YOUR TASK:
Find how many lines of the entries contain the word "tool", then report that figure alone.

DATASET ENTRIES:
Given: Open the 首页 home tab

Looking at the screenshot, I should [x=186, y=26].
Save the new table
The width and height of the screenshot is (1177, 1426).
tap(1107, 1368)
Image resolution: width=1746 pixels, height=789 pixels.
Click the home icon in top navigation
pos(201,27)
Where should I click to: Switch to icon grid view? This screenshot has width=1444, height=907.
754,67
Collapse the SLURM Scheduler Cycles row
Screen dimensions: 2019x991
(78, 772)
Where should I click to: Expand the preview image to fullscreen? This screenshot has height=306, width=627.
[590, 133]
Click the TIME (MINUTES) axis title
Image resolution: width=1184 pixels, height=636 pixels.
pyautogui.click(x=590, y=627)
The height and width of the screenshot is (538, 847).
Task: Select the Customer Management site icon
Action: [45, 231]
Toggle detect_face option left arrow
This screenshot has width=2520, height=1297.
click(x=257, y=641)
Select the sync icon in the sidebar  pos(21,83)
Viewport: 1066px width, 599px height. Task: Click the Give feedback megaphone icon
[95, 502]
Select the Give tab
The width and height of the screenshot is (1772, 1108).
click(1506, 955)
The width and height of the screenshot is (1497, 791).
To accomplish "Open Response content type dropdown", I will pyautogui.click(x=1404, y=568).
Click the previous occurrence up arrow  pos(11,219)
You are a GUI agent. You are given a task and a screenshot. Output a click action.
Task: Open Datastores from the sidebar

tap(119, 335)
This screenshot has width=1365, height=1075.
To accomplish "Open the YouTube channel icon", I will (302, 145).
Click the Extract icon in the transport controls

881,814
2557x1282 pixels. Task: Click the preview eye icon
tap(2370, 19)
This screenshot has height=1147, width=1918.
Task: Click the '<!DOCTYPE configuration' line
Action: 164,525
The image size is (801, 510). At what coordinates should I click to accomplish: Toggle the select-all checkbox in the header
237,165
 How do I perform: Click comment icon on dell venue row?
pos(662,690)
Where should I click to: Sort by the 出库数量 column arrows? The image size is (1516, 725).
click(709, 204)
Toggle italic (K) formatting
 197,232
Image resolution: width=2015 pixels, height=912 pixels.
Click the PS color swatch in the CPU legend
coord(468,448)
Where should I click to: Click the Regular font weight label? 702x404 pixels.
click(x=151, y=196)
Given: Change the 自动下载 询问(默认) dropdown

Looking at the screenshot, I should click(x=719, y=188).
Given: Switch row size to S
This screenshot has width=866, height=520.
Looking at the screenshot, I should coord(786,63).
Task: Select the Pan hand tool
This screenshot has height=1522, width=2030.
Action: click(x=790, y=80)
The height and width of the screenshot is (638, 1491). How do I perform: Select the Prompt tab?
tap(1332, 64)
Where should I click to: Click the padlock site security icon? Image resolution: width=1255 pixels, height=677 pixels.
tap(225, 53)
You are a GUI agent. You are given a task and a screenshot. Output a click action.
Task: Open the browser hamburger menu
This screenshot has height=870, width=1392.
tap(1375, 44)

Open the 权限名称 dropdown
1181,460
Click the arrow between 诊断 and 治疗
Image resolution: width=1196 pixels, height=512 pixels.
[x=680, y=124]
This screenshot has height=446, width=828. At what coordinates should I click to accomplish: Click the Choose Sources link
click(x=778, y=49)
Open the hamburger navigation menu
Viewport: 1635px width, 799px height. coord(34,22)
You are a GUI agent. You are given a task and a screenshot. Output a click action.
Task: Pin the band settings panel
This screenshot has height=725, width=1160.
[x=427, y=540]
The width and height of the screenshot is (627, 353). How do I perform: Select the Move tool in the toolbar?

TASK RESULT:
2